# CMOS Time setup issues even after battery replacement!!!



## kg11sgbg (Jul 6, 2016)

Friends, I do have another Desktop-PC setup with :--->





Problem is after I do a fresh boot(not Reboot) say 1 day or few hours after,the POST screen displays CMOS checksum Bad,Setup Date/Time Press F1 to enter BIOS, Or F2 to continue...
I had already replaced the CMOS battery with a new Maxell Lithium CR2032(3V) button cell/battery.

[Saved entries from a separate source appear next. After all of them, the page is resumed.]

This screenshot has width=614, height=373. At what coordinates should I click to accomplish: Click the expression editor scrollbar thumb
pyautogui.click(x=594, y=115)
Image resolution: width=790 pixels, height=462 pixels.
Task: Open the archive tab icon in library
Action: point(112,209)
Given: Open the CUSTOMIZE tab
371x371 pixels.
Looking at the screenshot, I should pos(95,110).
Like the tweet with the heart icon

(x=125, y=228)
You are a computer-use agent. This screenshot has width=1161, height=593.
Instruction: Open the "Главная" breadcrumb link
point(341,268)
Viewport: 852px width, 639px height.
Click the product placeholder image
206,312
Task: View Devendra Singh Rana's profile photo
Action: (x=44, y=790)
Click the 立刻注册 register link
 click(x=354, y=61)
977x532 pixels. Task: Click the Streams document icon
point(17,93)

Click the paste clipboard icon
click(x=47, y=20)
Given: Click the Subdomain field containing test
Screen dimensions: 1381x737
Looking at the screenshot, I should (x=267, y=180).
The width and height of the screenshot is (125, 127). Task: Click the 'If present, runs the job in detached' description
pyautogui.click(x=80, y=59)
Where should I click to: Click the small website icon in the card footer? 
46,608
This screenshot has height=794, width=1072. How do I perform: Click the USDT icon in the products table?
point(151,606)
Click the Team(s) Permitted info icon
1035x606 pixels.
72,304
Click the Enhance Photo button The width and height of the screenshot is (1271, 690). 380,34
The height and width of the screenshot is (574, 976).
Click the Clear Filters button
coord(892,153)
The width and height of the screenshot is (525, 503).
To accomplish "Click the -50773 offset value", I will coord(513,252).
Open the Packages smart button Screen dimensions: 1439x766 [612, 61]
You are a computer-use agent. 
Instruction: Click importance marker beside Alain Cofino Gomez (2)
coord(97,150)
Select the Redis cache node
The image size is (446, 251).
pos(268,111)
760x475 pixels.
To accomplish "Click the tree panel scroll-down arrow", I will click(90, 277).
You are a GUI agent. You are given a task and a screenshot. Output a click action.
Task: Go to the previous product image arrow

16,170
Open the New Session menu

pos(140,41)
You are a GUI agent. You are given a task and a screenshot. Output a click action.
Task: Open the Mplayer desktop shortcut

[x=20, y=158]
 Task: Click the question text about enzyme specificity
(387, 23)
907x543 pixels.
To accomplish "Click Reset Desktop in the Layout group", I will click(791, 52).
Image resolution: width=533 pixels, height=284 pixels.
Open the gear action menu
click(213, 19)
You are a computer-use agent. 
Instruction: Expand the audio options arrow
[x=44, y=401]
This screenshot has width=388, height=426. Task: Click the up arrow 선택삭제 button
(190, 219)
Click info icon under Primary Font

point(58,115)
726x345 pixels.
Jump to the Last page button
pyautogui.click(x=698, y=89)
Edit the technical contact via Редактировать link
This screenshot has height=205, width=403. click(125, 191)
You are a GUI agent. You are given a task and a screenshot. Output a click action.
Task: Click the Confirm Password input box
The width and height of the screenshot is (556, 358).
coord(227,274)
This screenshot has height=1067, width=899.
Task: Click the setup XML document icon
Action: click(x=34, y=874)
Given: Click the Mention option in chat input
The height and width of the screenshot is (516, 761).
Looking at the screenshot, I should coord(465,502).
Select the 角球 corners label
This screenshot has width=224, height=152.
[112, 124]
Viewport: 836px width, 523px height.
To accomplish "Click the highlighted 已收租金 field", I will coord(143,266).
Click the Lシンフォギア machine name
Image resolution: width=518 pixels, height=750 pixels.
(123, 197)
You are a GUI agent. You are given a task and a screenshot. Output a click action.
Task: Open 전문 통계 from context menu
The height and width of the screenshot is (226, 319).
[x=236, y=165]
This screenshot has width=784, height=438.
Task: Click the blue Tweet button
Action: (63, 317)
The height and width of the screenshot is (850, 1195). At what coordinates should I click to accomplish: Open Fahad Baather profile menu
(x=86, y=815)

But problem still persists.:thinking_NF::dizzy_NF::sick_NF::angry_NF:

Please Help,Friends.


----------



## topgear (Jul 6, 2016)

Re-Flash bios. If it does not solve try the usual like dismounting, clean up, check components but this a very sure sign of motherboard going bad.


----------



## kg11sgbg (Jul 6, 2016)

topgear said:


> Re-Flash bios. If it does not solve try the usual like dismounting, clean up, check components but this a very sure sign of motherboard going bad.


On the contrary, [MENTION=15026]topgear[/MENTION] it is a brand new Motherboard bought few days ago from Vedant Computer Sales Pvt. Ltd, Chandni Chowk,Kolkata.


----------



## Zangetsu (Jul 6, 2016)

try with another CMOS battery and if the problem still persists then ask for RMA of mobo


----------



## kg11sgbg (Jul 6, 2016)

Zangetsu said:


> try with another CMOS battery and if the problem still persists then ask for RMA of mobo


In fact it seems what @topgear suggested and commented is true + correct.
The mobo may be bad,even if its a new one.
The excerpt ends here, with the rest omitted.